Pervasive monitoring: the W3C and the IAB organize a workshop

Probably the hottest topic in Internet security right now is pervasive monitoring. It came in the news in the summer of last year and its importance is still growing. Security researchers are revising their attack models and the IETF and the W3C (and not only they) are considering how to harden the protocols they develop against such an attack.

Pervasive monitoring was a topic during W3C's TPAC meeting in November, as it had been at the IETF 88 meeting a week earlier. The IAB wrote about what it planned to do and more recently Tim Berners-Lee spoke out against routine, large scale interception of private communications.

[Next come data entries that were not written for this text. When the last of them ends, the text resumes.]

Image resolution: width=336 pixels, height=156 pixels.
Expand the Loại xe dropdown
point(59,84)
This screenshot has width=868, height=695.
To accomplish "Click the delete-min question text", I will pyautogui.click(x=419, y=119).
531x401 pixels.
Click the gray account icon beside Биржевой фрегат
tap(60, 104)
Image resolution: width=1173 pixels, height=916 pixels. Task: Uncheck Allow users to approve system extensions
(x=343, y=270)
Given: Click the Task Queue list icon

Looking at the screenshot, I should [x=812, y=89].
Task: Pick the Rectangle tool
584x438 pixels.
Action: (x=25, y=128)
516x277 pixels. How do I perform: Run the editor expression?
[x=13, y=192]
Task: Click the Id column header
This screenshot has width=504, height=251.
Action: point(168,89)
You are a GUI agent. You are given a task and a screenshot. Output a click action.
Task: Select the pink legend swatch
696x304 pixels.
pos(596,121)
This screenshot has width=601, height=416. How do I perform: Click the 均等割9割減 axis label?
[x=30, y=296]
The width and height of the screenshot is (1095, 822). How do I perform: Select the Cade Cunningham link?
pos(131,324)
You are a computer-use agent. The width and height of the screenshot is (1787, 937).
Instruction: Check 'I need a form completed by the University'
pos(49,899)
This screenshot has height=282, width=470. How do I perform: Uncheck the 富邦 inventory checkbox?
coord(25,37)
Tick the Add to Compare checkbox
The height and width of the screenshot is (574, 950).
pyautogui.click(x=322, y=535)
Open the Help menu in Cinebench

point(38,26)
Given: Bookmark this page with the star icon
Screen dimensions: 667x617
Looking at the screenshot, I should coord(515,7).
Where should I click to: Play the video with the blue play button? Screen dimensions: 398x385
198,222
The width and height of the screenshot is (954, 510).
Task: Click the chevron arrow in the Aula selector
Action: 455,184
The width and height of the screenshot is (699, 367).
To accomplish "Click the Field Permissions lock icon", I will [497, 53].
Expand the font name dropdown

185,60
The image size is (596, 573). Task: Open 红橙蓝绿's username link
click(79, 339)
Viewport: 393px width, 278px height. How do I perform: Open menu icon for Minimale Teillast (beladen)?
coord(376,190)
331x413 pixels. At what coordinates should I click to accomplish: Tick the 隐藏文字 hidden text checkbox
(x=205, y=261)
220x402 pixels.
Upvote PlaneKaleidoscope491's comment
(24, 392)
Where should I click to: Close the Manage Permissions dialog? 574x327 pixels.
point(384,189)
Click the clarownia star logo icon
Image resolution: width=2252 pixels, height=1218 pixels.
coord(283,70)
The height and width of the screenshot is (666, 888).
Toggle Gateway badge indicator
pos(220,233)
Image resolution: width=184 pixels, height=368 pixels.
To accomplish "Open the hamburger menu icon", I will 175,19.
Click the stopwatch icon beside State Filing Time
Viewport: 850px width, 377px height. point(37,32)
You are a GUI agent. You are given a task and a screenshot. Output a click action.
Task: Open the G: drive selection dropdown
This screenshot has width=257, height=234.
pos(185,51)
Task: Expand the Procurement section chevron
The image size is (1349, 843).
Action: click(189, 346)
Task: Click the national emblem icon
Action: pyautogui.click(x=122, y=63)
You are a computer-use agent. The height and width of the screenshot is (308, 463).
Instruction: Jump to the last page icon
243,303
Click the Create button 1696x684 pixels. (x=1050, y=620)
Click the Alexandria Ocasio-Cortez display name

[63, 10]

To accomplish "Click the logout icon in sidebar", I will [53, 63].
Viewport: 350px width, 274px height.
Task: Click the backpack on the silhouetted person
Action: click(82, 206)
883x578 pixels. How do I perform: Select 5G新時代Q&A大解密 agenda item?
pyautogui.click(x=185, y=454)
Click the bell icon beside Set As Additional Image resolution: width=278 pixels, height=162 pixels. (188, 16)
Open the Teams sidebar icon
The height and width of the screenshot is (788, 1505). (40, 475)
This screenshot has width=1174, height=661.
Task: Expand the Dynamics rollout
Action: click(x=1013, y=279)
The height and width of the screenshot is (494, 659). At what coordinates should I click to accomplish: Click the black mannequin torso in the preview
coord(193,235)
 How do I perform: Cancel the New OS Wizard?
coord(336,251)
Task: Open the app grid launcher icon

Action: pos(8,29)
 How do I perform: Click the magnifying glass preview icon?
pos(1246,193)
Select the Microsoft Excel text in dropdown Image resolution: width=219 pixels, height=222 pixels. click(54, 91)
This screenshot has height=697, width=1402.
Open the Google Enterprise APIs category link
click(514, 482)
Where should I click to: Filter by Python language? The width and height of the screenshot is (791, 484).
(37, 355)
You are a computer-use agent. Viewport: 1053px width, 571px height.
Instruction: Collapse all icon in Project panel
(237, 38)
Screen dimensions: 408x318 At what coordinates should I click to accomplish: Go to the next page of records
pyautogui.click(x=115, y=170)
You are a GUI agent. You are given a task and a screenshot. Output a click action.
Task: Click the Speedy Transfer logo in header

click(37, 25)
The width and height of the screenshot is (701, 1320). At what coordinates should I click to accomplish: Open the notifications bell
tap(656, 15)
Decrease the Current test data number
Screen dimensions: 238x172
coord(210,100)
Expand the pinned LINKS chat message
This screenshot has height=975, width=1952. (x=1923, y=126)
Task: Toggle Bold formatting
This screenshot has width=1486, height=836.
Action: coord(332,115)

As part of their efforts to improve Internet security, the IAB and W3C decided to organize a joint workshop. This workshop, dubbed “STRINT” (Strengthening the Internet Against Pervasive Monitoring), will be held just before IETF-89 in London, on March 1.

The overall goal of the workshop is to steer IETF and W3C work so as to be able to improve or “strengthen” the Internet in the face of pervasive monitoring. The workshop pages give more topics, including impact on the IoT, “opportunistic encryption” as a counter-measure, obfuscating meta-data with Tor-like protocols, educating Web developers, etc.

The deadline for submitting a paper to the workshop is in just a few days: Monday January 20, but the requirements for position papers are not very heavy. There is still time to take part. The workshop pages explain how to participate.

The actual organization of the workshop is in the hands of the STREWS project, a research project about Web security in which W3C participates (together with Trinity College Dublin, KU Leuven and SAP) and which receives financial support from the European Union.